Vocal opposition and lack of support prompted the last-minute change in the House Government Operations Committee.

(Francisco Kjolseth | The Salt Lake Tribune) Opponents of a bill to expand the use of rank choice voting, distribute stickers to people attending a hearing on the the measure at the Utah Capitol on Wednesday, Feb. 9, 2022, before the bill was yanked from the agenda shortly before the meeting started.

A House committee abruptly yanked a bill dealing with ranked-choice voting off their agenda Wednesday afternoon.

HB178 from Rep. Mike Winder, R-West Valley City, expands the use of ranked-choice voting in primary and general elections with more than two candidates.

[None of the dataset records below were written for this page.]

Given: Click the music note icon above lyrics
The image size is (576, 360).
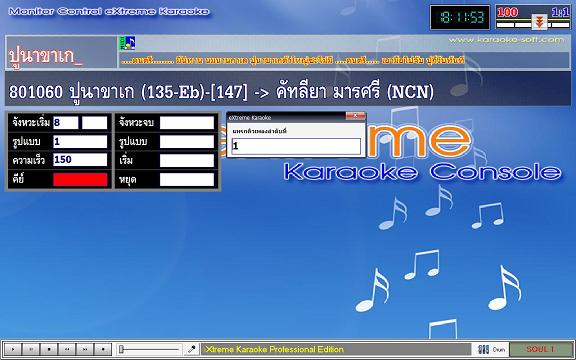Looking at the screenshot, I should [x=128, y=43].
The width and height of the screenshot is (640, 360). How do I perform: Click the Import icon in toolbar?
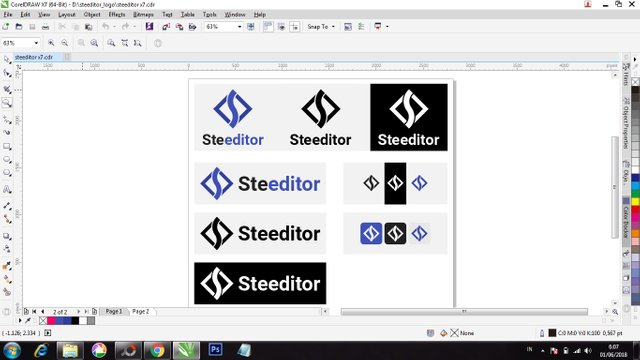(x=166, y=27)
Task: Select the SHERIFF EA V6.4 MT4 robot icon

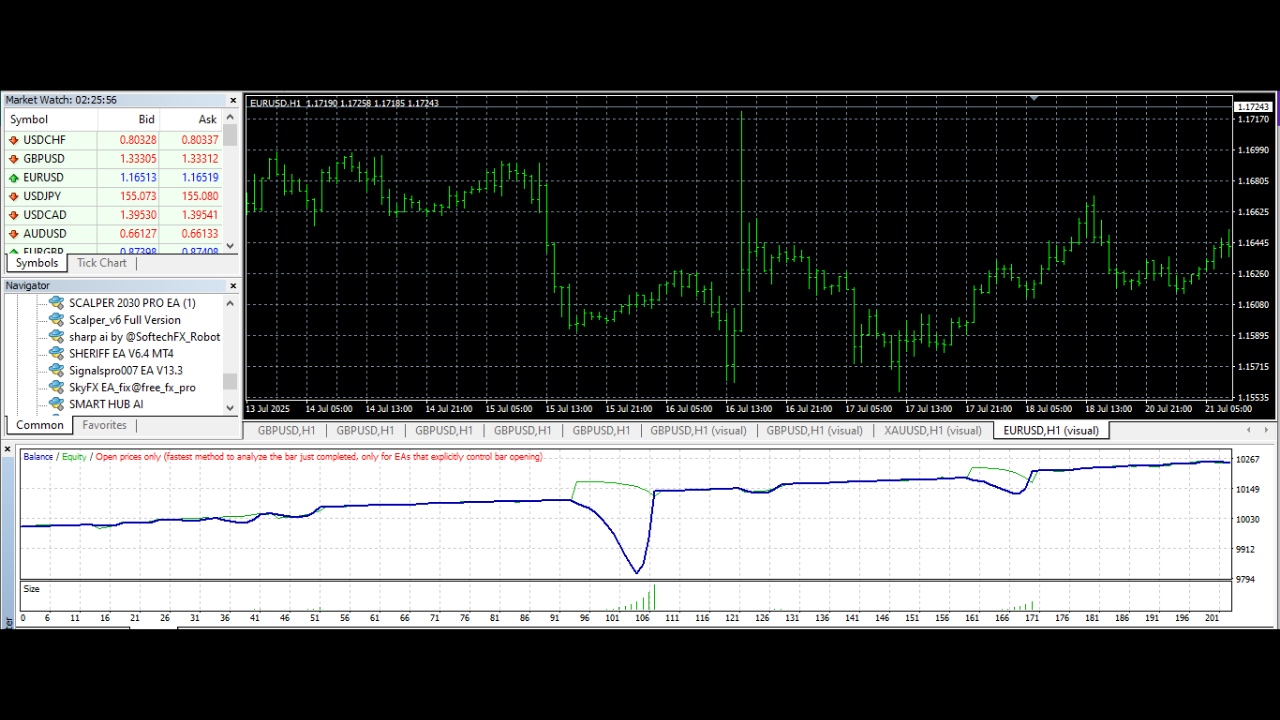Action: (55, 353)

Last year 23 Utah cities used the system during their municipal elections as part of a pilot program.

Lawmakers have faced withering pressure from opponents who organized an email and text messaging pressure campaign on right-wing social media and messaging apps, many of which are focused on baseless conspiracy theories about rampant election fraud. That appears to have paid off with the cancellation of Wednesday’s House Government Operations Committee hearing.

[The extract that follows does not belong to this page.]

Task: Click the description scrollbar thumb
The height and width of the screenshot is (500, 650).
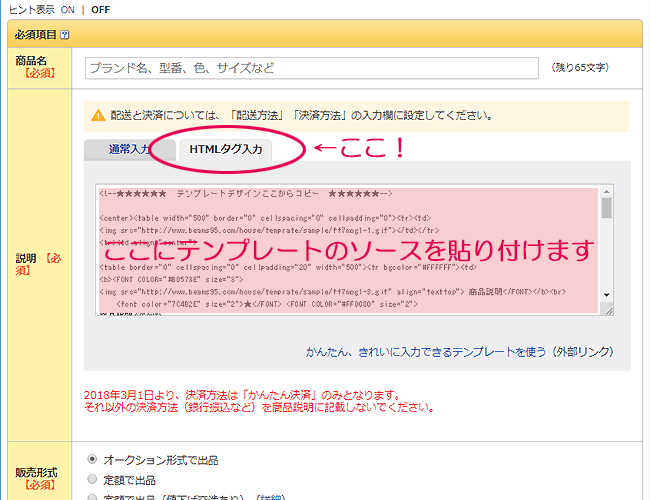Action: [x=606, y=208]
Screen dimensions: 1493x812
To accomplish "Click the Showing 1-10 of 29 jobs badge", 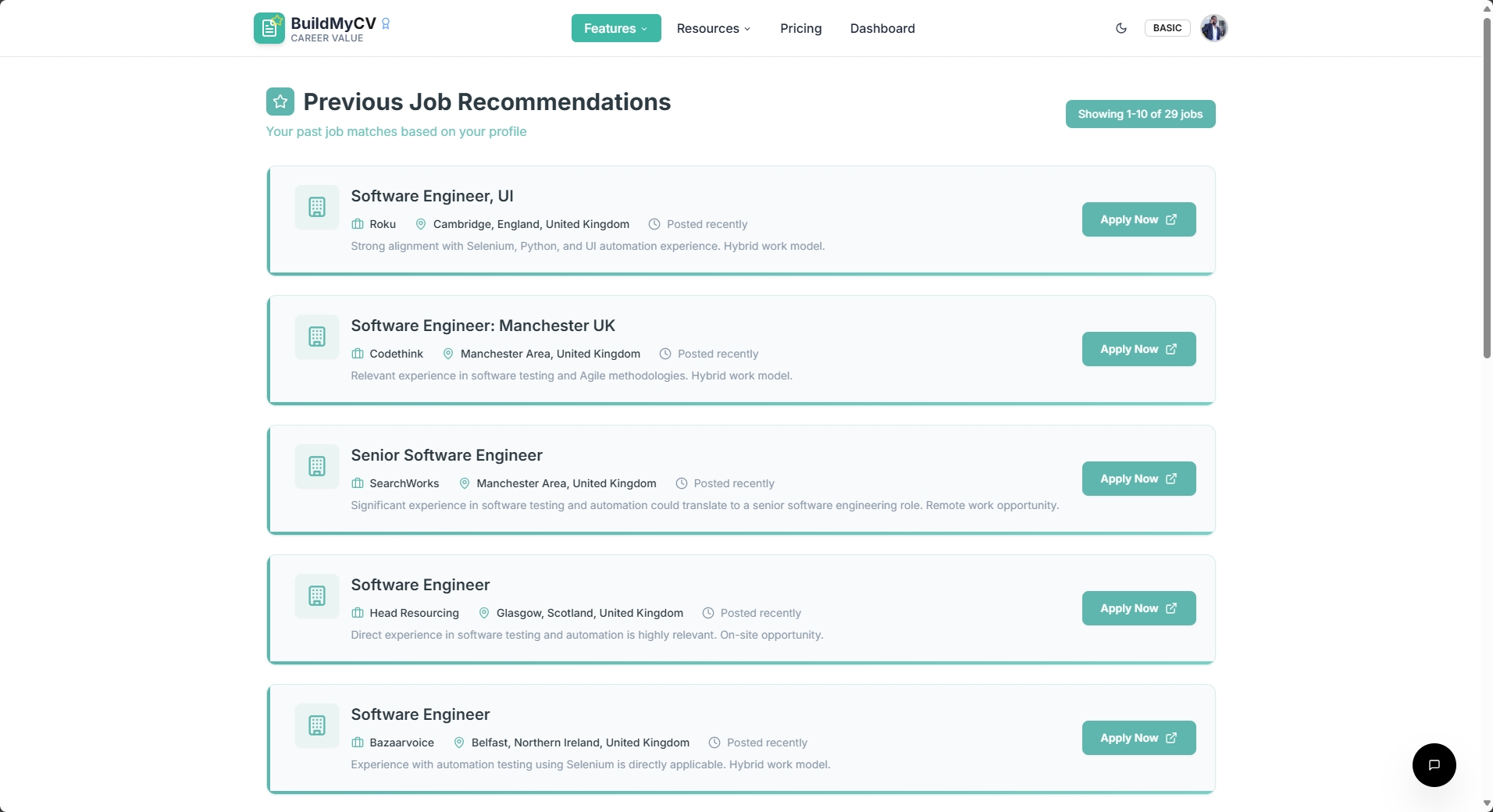I will [x=1140, y=114].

Opponents packed the committee room before Wednesday’s hearing anticipating a chance to speak against the proposal. The last-minute change dashed those plans.

Utah’s dual-track nominating system allows candidates to secure a spot on the primary election ballot through signature gathering. Because of that, it’s become commonplace for candidates to win a party’s nomination with only a plurality of support.

In 2020, Spencer Cox won the GOP nomination for governor with 36.15% of the primary vote. Republican Blake Moore secured the 1st Congressional District nomination with just 31% support and Republican Burgess Owens won the 4th District GOP nomination with 43.5%.

Adopting ranked-choice voting eliminates that scenario. Voters are asked to rank candidates from first to last place on their ballot. The election is over if a candidate gets a majority when the first-place votes are counted. If not, the last-place candidate is eliminated, and those votes are redistributed to the next choice. The process continues until one candidate has secured 50% support.

Opponents of the election system point to last year’s Sandy mayoral contest that saw Monica Zoltanski defeat Jim Bennett by just 21 votes. There was some post-election drama when the Sandy City Council refused to certify the result and asked for a recount. However, the controversy was not caused by the use of ranked-choice voicing. State law does not provide a mechanism for a recount in elections that employ ranked-choice voting.

Winder has proposed a substitute to his bill that creates a task force to study the feasibility of using RCV in Utah’s 2024 presidential primary. That could come up for consideration later this session.